> **Problem details**: Print every line from the start of the data, and when you reach the line with "You are a computer-use agent. This", include it and stop. Pictures are not part of the copy.

> **Provided records**:
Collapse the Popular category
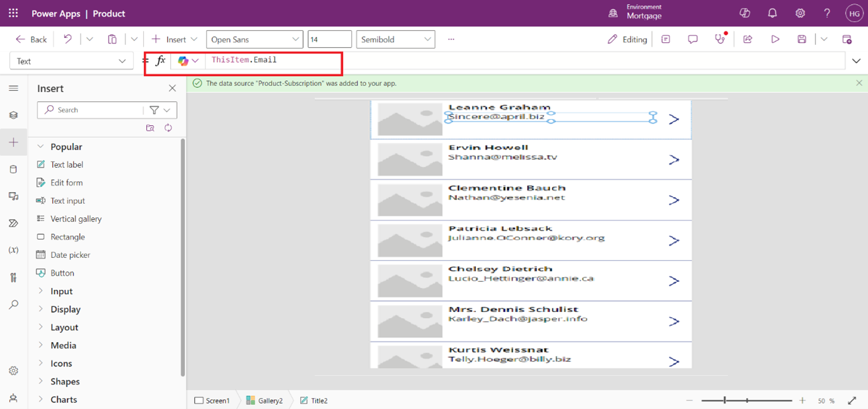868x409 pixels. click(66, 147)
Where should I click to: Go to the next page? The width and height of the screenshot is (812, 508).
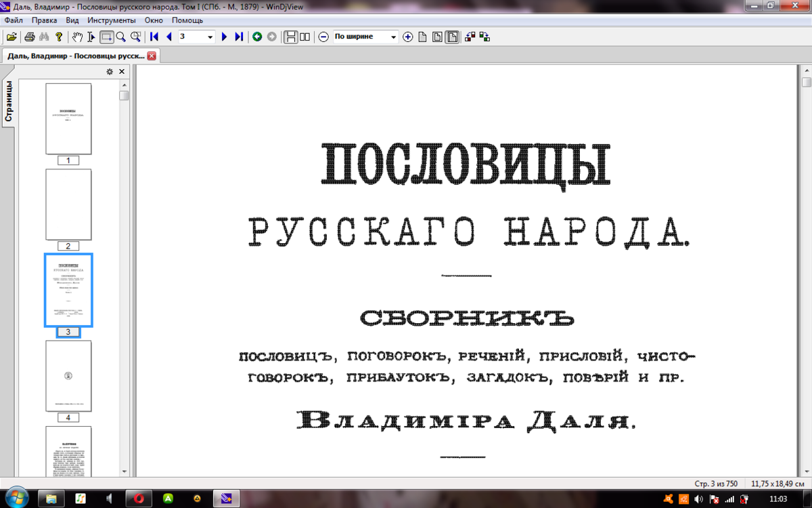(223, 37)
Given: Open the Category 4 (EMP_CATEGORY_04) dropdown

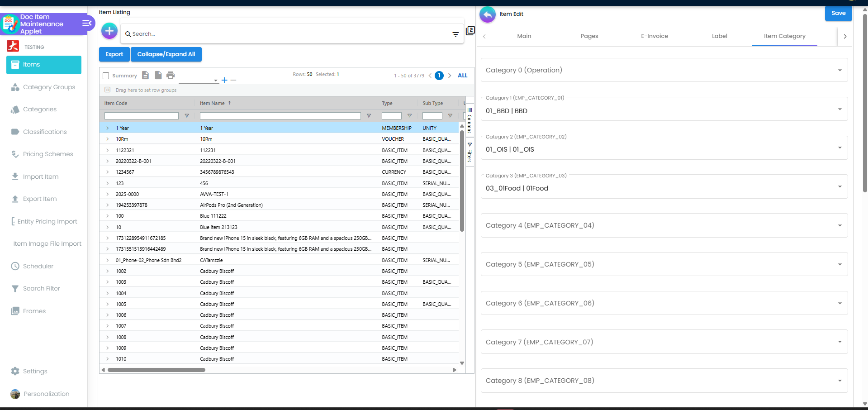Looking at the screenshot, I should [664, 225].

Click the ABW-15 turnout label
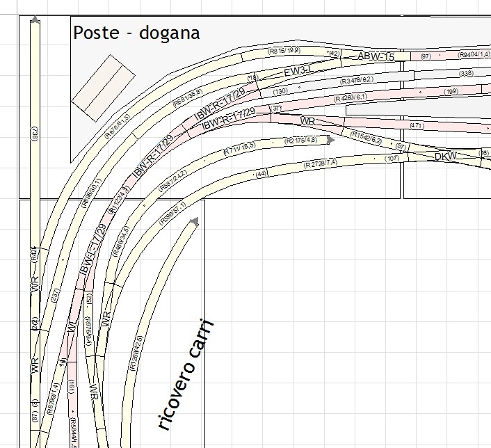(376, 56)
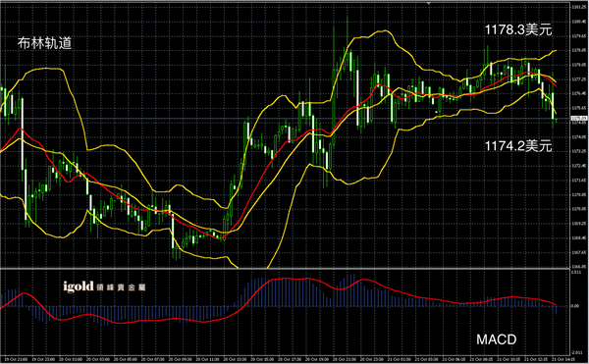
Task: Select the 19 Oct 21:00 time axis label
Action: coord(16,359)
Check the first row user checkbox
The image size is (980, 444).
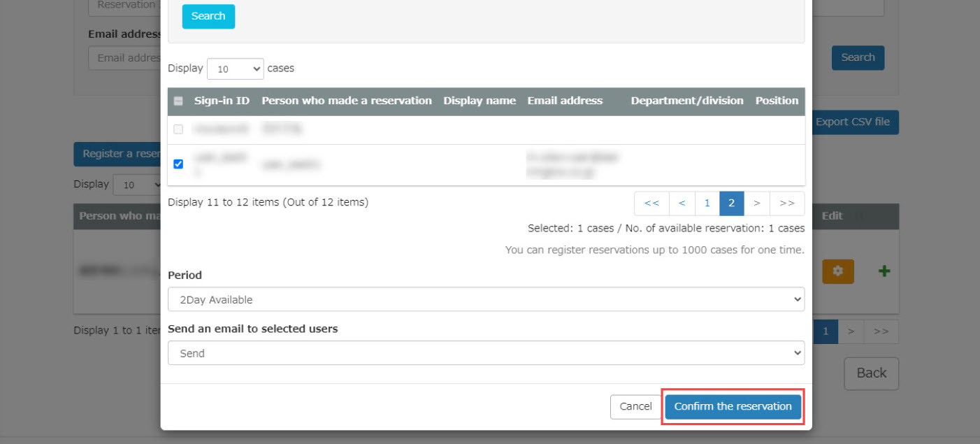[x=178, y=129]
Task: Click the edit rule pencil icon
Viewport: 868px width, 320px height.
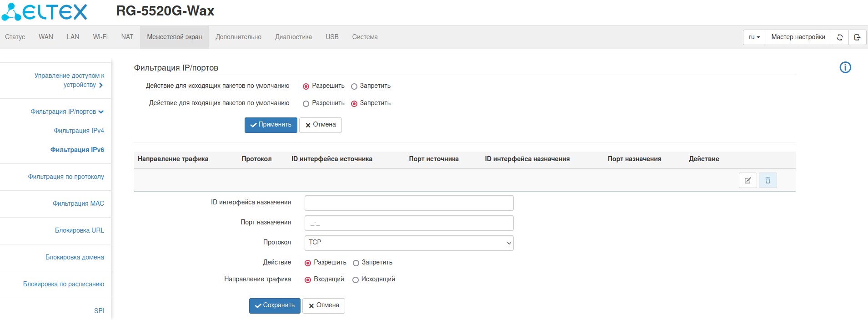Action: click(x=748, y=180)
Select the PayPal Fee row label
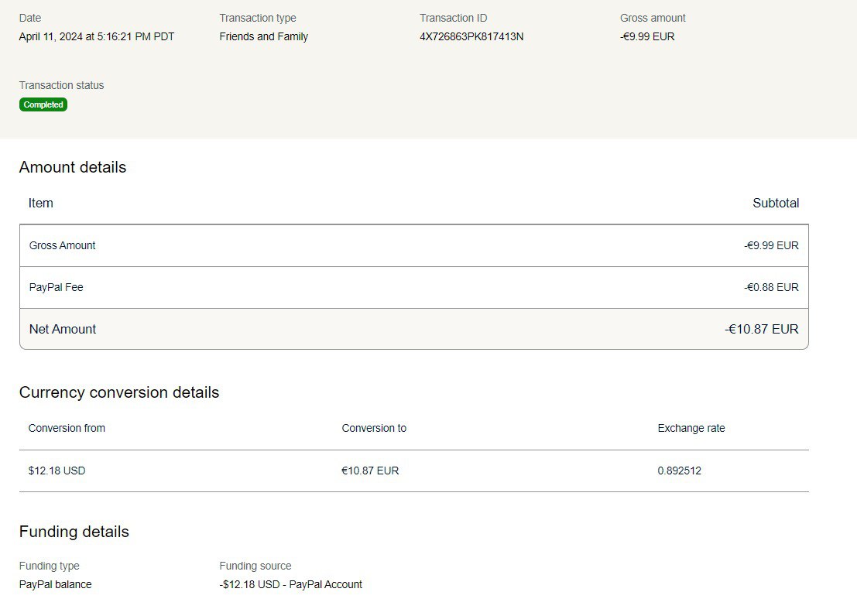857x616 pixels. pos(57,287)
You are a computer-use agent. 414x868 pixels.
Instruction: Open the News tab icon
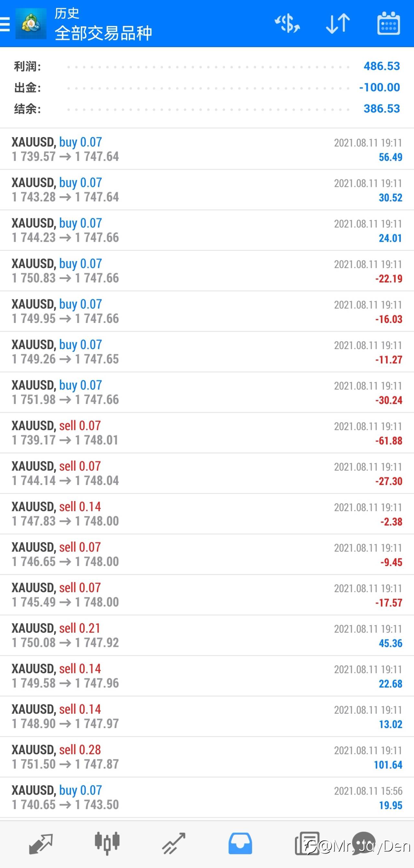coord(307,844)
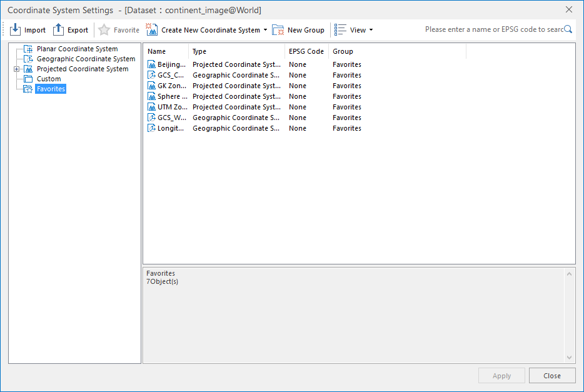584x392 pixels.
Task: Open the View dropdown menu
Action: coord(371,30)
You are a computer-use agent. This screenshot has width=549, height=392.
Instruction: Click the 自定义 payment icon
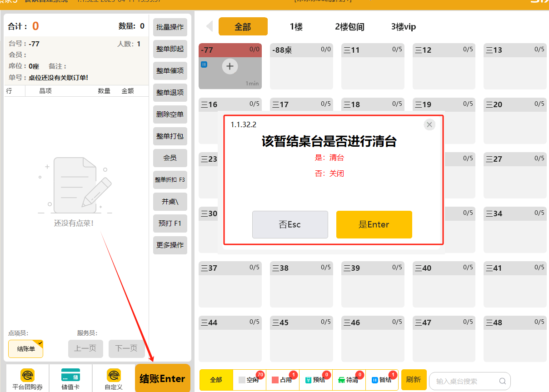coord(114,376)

> **Your response**:
Collapse the Popular category
868x409 pixels. click(66, 147)
Where should I click to: Go to the next page? The width and height of the screenshot is (812, 508).
(223, 37)
Given: Open the Category 4 (EMP_CATEGORY_04) dropdown

Looking at the screenshot, I should [664, 225].

Click the ABW-15 turnout label
(376, 56)
Task: Select the 19 Oct 21:00 time axis label
Action: coord(16,359)
Check the first row user checkbox
The image size is (980, 444).
[x=178, y=129]
Task: Click the edit rule pencil icon
Viewport: 868px width, 320px height.
Action: click(x=748, y=180)
Select the PayPal Fee row label
857x616 pixels. pos(57,287)
You are a computer-use agent. 414x868 pixels.
Instruction: Open the News tab icon
coord(307,844)
584x392 pixels.
Task: Open the View dropdown menu
Action: coord(371,30)
You are a computer-use agent. This screenshot has width=549, height=392.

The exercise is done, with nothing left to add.